Four night-time scenes showing the Houses of Parliament on fire, lit by the flames.
[Ref: 62021] £280.00
(£336.00 incl.VAT)
The Patent Shot Manufactory, with a distant View of Blackfriars Bridge & St Pauls.
Drawn by D. Turner. Eng.d by C. Ansell.
[Published Jan.y 1 1796.]
Aquatint, printed in sepia. Sheet 195 x 270mm (7¾ x 10½"). Trimmed to printed border, laid on album paper at edges with a coloured lithograph.

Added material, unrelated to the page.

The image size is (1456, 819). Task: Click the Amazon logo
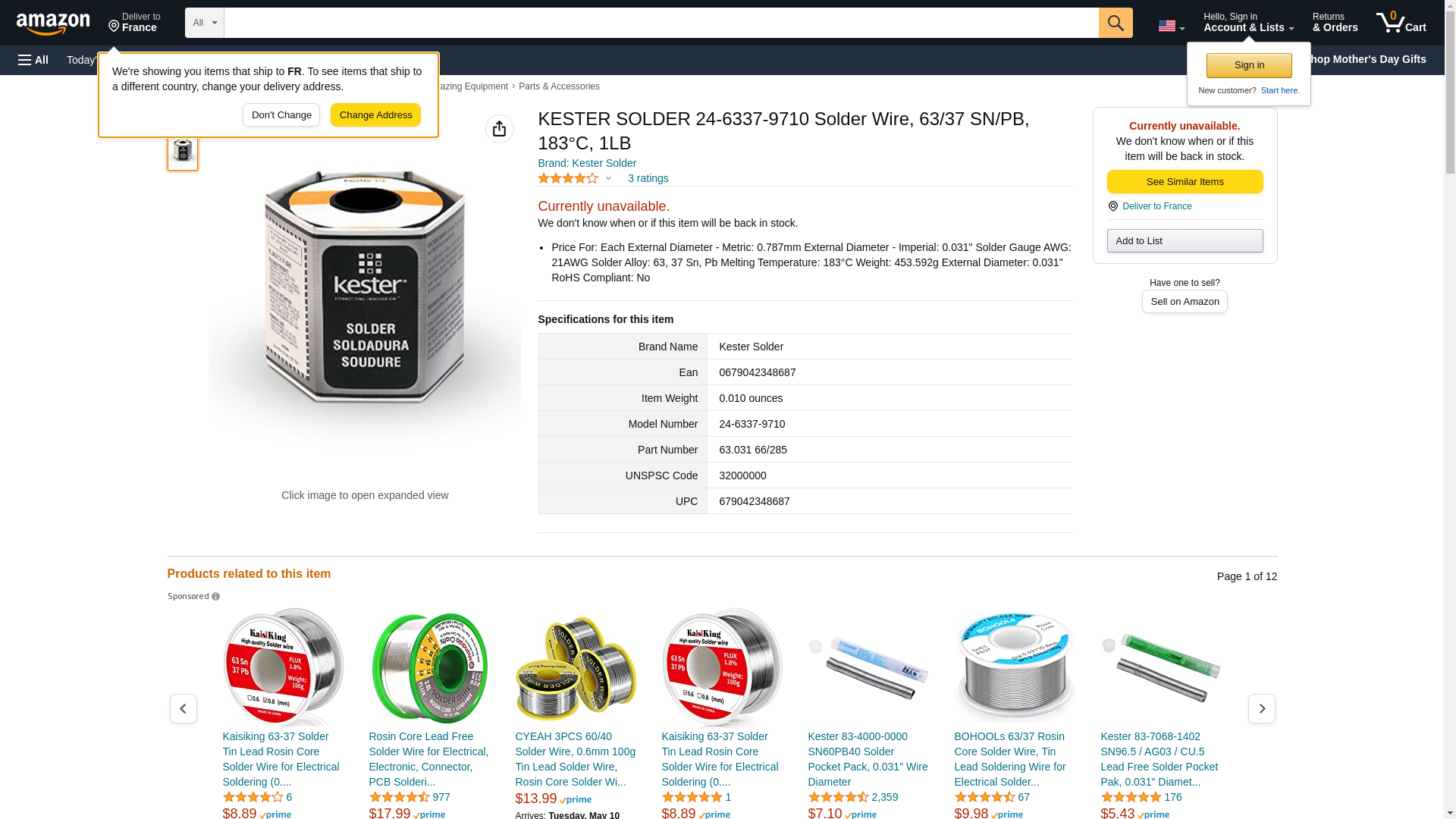coord(53,24)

A view of the shot tower built by William Watt in 1789, taken from the Thames. The lithograph is ''The Fire (from Waterloo Bridge) Jan.y 5th 1826. Drawn, Printed & Pub.d on the Night of the Fire, at W. Days Lithog.c Office, 59, G.t. Queen S.t''. It shows the tower on fire, the interior and roof being destroyed.
[Ref: 61982] £260.00
(£312.00 incl.VAT)
The Interior of Westminster Hall As it Appear'd when the Parliament Houses, were Destroyed by Fire, Oct:16, 1834.
Printed by Lefevre & Kohler, 52 Newman S.t.
Published by G.S. Tregear, 96, Cheapside, London Oct: 30, 1834.
Lithograph with fine hand colour. 390 x 295mm (15¼ x 11½"). Small tear in edge.
A scene in the interior of Westminster Hall, with firemen working pumps in a successful effort to save the building from the fire that destroyed the two Houses of Parliament. The flames can be seen through the window and door. To the right is scaffolding, which had already been erected for repairs. This print was published just two weeks after the fire.